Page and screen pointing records
##############################

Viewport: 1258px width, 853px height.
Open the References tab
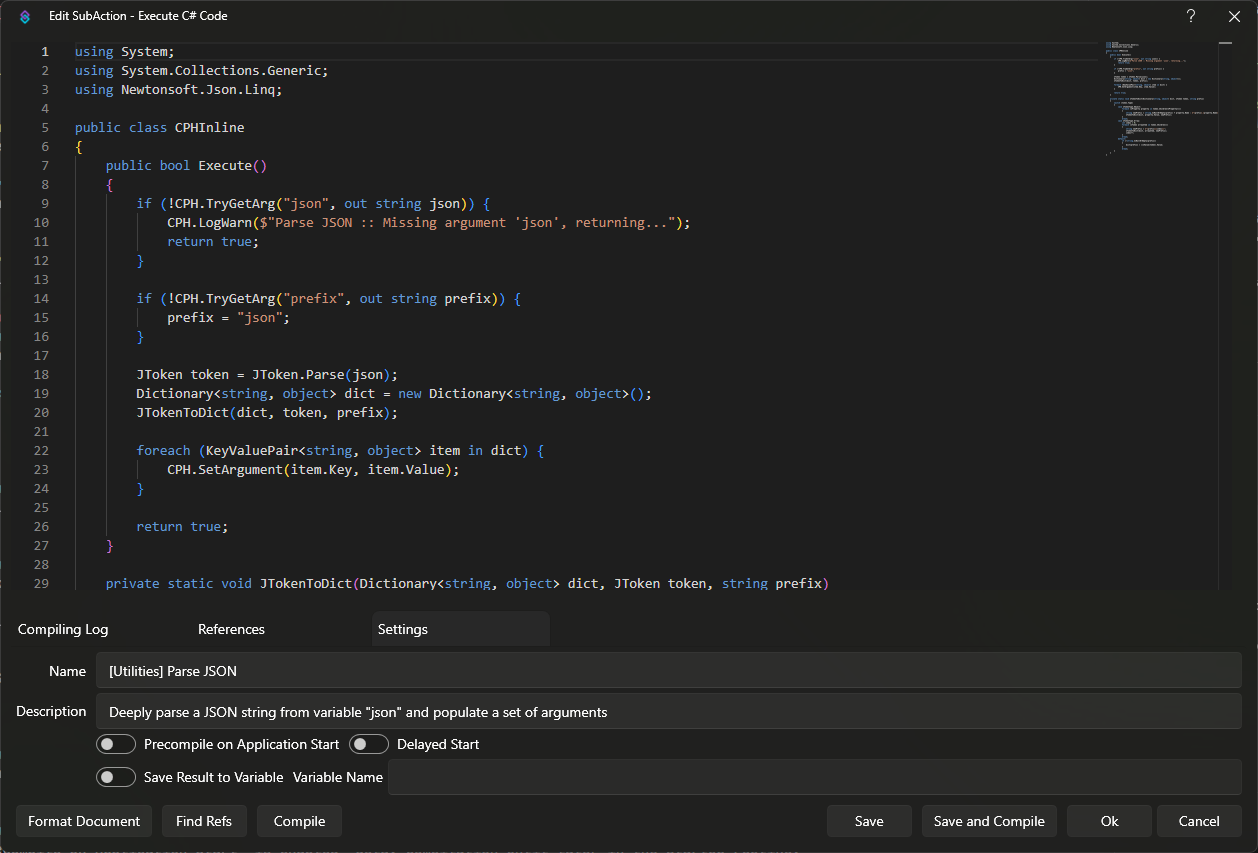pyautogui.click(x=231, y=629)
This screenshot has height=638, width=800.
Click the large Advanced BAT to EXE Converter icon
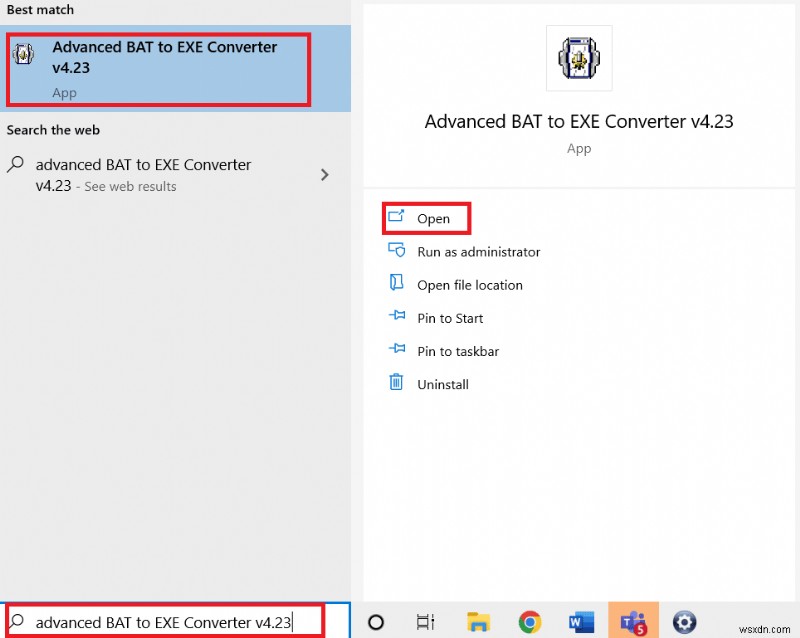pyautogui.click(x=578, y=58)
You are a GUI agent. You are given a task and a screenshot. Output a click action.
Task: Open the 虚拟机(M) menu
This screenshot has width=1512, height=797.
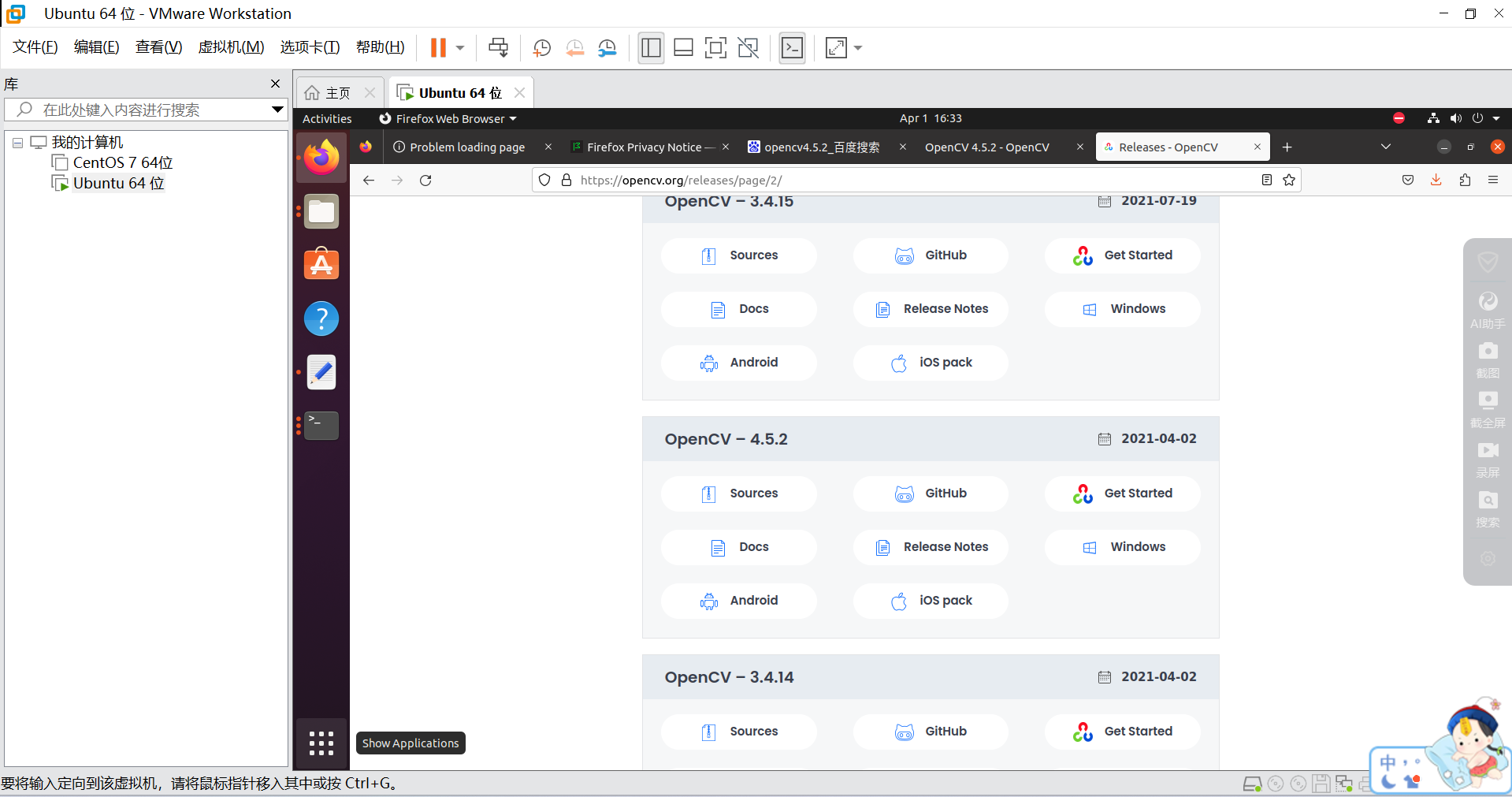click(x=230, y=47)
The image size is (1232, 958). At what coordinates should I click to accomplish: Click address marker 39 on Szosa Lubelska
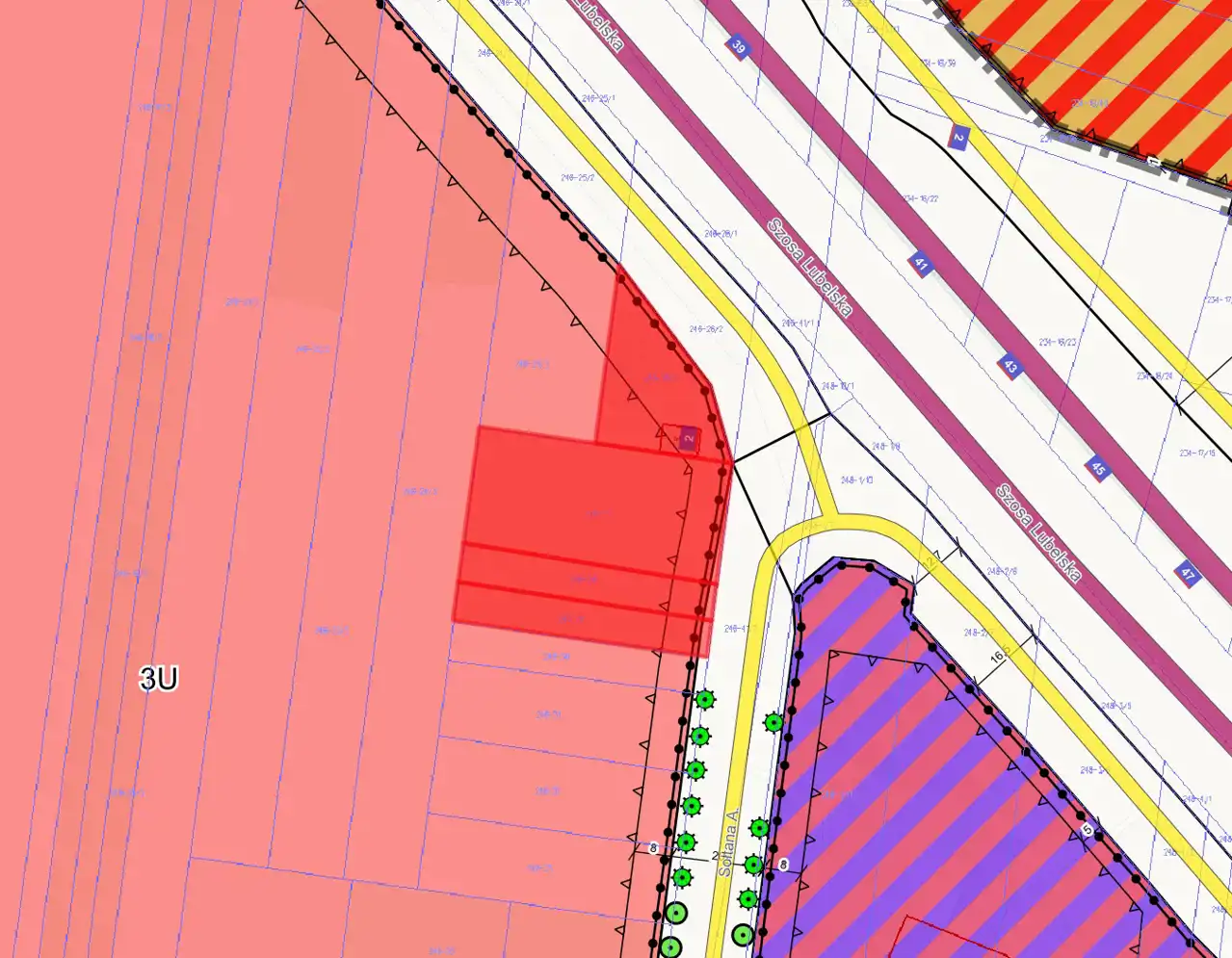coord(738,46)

##############################

### What needs to be done
Render every line of the records above as a JSON list of strings, one string per line, omitting blank lines. Leave the pictures out of the list.

### Task response
[
  "Viewport: 1258px width, 853px height.",
  "Open the References tab",
  "pyautogui.click(x=231, y=629)",
  "This screenshot has height=638, width=800.",
  "Click the large Advanced BAT to EXE Converter icon",
  "pyautogui.click(x=578, y=58)",
  "You are a GUI agent. You are given a task and a screenshot. Output a click action.",
  "Task: Open the 虚拟机(M) menu",
  "This screenshot has width=1512, height=797.",
  "click(x=230, y=47)",
  "The image size is (1232, 958). At what coordinates should I click to accomplish: Click address marker 39 on Szosa Lubelska",
  "coord(738,46)"
]